Data to examine below:

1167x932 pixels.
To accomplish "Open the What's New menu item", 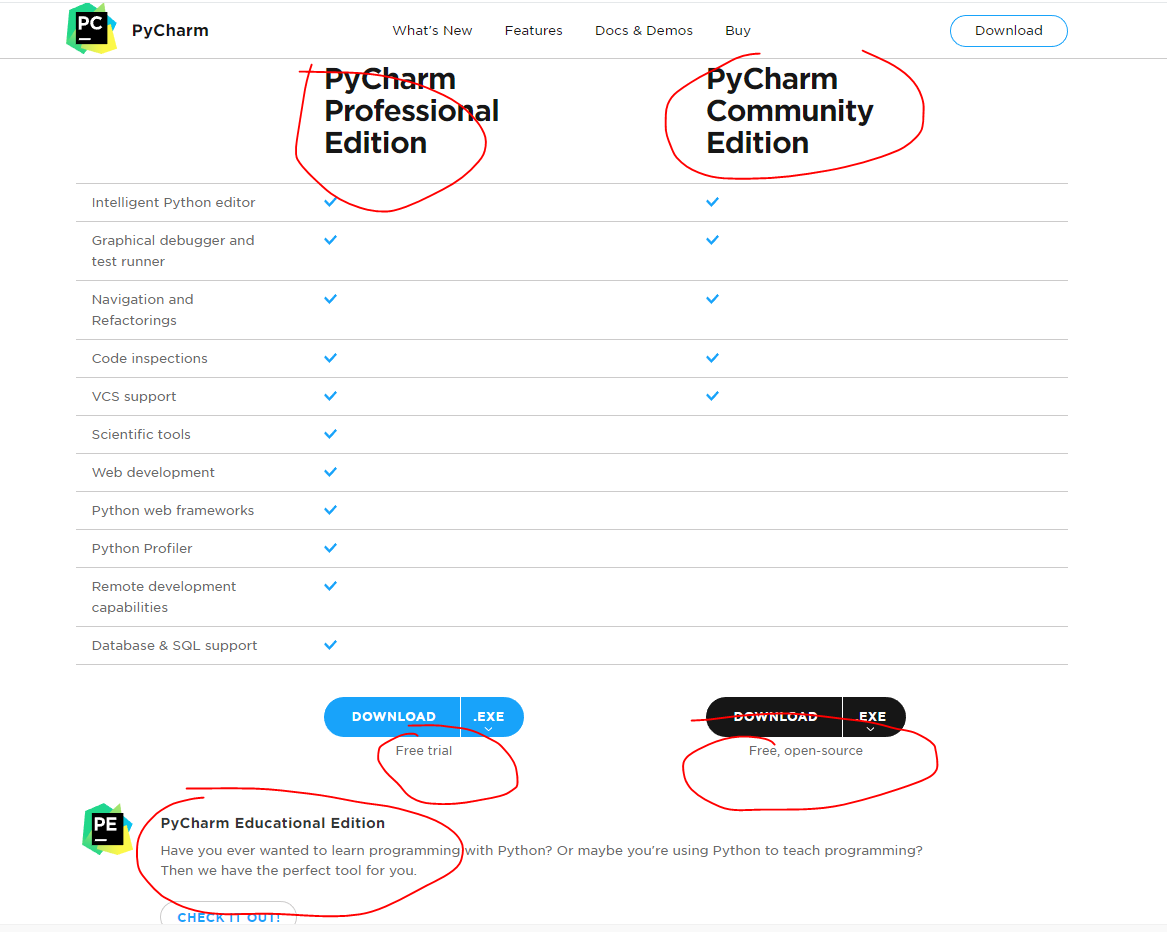I will point(432,30).
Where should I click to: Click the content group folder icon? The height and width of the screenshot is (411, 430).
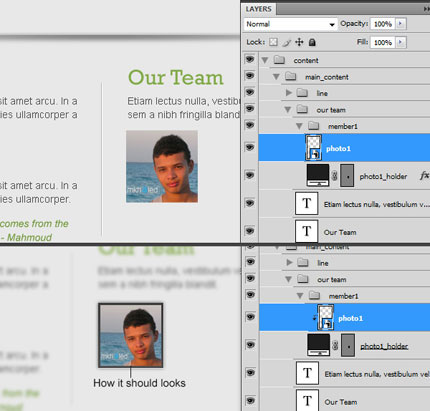(x=279, y=60)
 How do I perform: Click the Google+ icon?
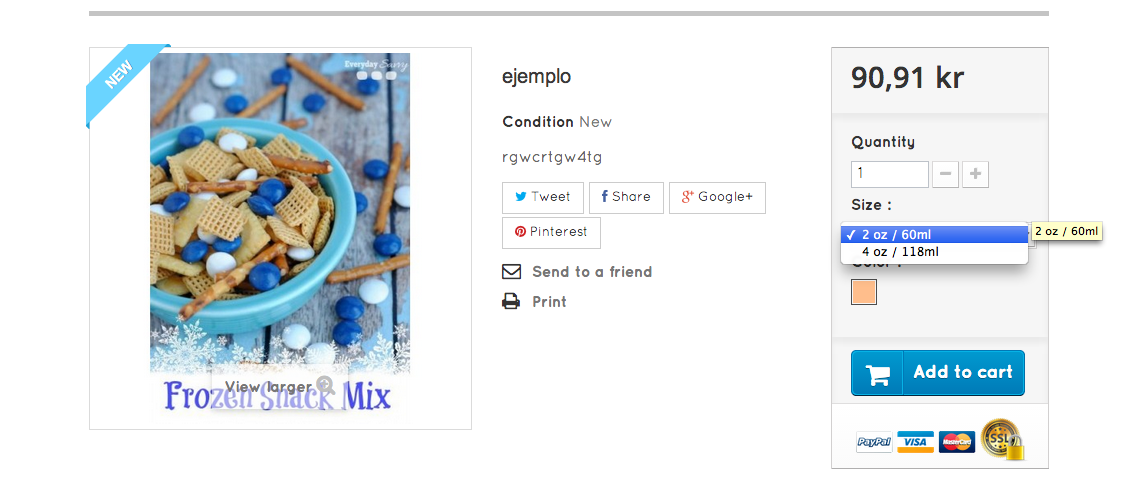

End of Data to examine.

§ **Prompt**
Of the entries above, print exactly those lines that run from the one containing "Where should I" through the last line, excluding any pictures.

§ **Solution to this task**
Where should I click to: Click the content group folder icon? The height and width of the screenshot is (411, 430).
(x=279, y=60)
 How do I perform: Click the Google+ icon?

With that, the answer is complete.